### WRITTEN REQUEST:
Please pick out and copy every line in the records below that contains the word "field".

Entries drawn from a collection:
====================

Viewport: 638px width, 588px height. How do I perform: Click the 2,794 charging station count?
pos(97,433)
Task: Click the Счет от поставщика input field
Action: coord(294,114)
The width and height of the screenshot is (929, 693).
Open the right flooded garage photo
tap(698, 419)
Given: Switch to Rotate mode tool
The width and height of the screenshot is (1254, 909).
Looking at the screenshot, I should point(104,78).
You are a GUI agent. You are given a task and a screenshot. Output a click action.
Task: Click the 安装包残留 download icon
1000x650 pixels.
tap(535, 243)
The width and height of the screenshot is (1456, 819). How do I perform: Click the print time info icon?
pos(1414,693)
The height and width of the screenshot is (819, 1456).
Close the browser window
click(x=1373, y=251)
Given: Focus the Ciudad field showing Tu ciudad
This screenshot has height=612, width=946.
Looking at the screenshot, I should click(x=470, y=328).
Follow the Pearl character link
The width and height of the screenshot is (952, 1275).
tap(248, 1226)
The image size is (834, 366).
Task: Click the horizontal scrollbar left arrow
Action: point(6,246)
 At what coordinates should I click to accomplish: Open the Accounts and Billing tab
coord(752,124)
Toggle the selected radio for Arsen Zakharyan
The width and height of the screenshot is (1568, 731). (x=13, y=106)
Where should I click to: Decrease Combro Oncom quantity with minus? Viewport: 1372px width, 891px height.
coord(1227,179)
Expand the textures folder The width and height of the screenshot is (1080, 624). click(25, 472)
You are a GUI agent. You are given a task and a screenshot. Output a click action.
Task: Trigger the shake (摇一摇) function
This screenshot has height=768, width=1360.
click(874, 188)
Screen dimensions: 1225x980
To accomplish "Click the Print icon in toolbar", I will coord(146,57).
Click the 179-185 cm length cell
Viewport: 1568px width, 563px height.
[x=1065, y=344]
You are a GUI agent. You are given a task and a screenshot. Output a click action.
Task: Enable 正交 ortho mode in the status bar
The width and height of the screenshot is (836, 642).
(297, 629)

====================

### WORKED SOLUTION:
Task: Click the Счет от поставщика input field
Given: Focus the Ciudad field showing Tu ciudad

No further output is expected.